A test execution engine is a type of software used to test software, hardware or complete systems.

Synonyms of test execution engine:
 Test executive
 Test manager
 Test sequencer

A test execution engine may appear in two forms:
 Module of a test software suite (test bench) or an integrated development environment
 Stand-alone application software

Concept 
The test execution engine does not carry any information about the tested product. Only the test specification and the test data carries information about the tested product.

The test specification is software. Test specification is sometimes referred to as test sequence, which consists of test steps.

The test specification should be stored in the test repository in a text format (such as source code).
Test data is sometimes generated by some test data generator tool.
Test data can be stored in binary or text files.
Test data should also be stored in the test repository together with the test specification.

Test specification is selected, loaded and executed by the test execution engine similarly, as application software is selected, loaded and executed by operation systems. The test execution engine should not operate on the tested object directly, but through plug-in modules similarly as an application software accesses devices through drivers which are installed on the operation system.

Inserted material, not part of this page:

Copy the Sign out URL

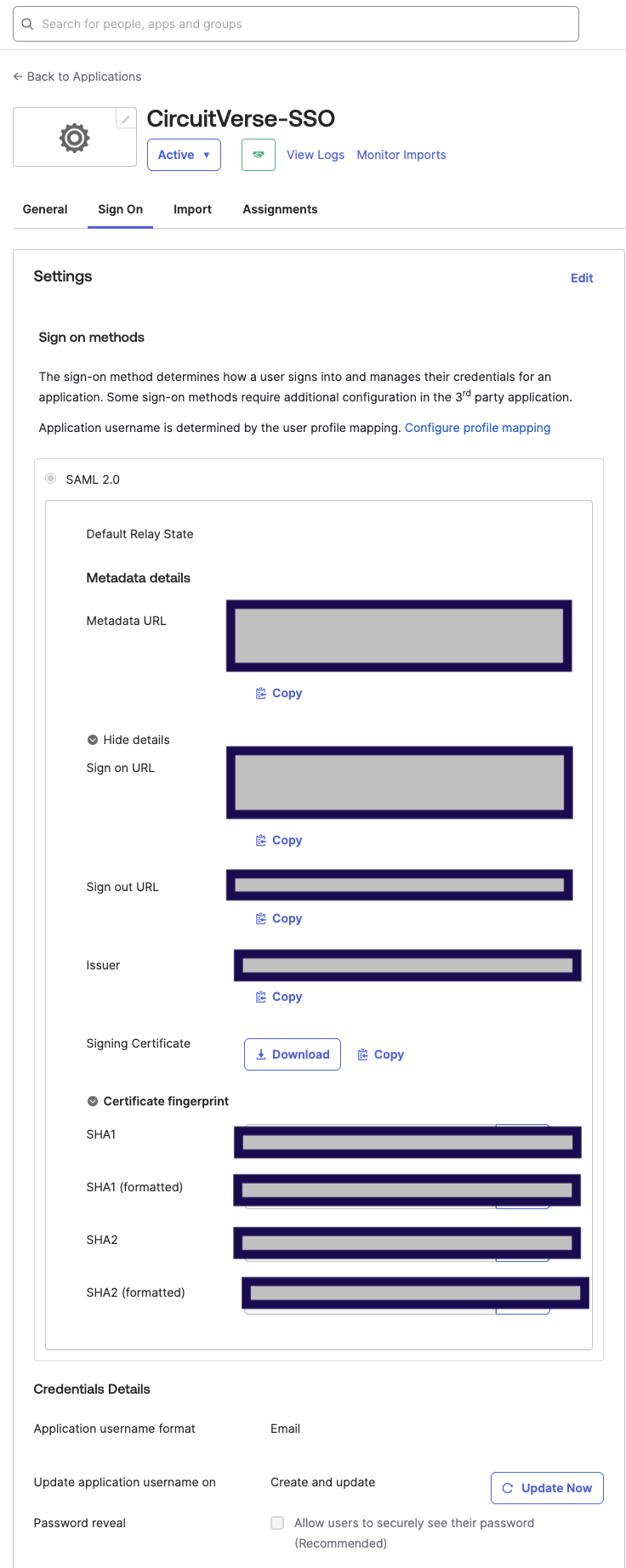[x=280, y=918]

The difference between the concept of test execution engine and operation system is that the test execution engine monitors, presents and stores the status, results, time stamp, length and other information for every Test Step of a Test Sequence, but typically an operation system does not perform such profiling of a software execution.

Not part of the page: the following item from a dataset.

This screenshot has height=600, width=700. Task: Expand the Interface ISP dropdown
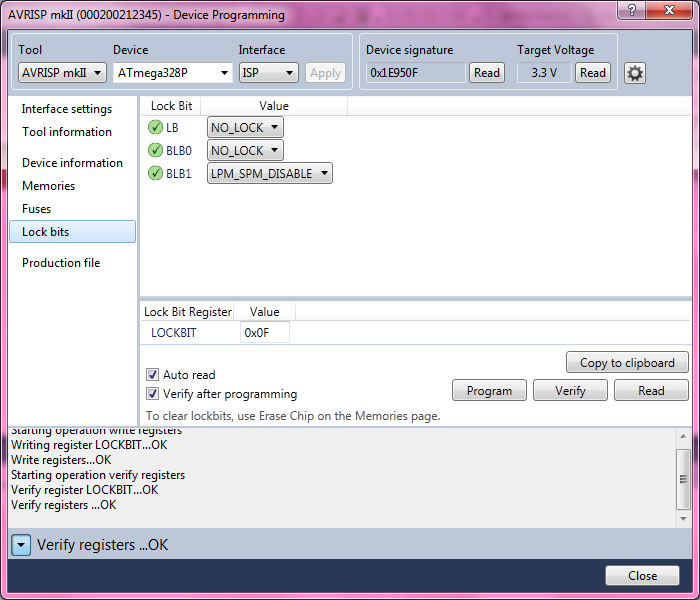click(x=268, y=73)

Reasons for using a test execution engine:
 Test results are stored and can be viewed in a uniform way, independent of the type of the test
 Easier to keep track of the changes
 Easier to reuse components developed for testing

Functions 
Main functions of a test execution engine:
 Select a test type to execute. Selection can be automatic or manual.
 Load the specification of the selected test type by opening a file from the local file system or downloading it from a Server, depending on where the test repository is stored.
 Execute the test through the use of testing tools (SW test) or instruments (HW test), while showing the progress and accepting control from the operator (for example to Abort)
 Present the outcome (such as Passed, Failed or Aborted) of test Steps and the complete Sequence to the operator
 Store the Test Results in report files

An advanced test execution engine may have additional functions, such as:
 Store the test results in a Database
 Load test result back from the Database
 Present the test results as raw data.
 Present the test results in a processed format. (Statistics)
 Authenticate the operators.

Advanced functions of the test execution engine maybe less important for software testing, but these advanced features could be essential when executing hardware/system tests.

Operations types 
A test execution engine by executing a test specification, it may perform different types of operations on the product, such as:
 Verification
 Calibration
 Programming
 Downloading firmware to the product's nonvolatile memory (Flash)
 Personalization: programming with unique parameters, like a serial number or a MAC address

If the subject is a software, verification is the only possible operation.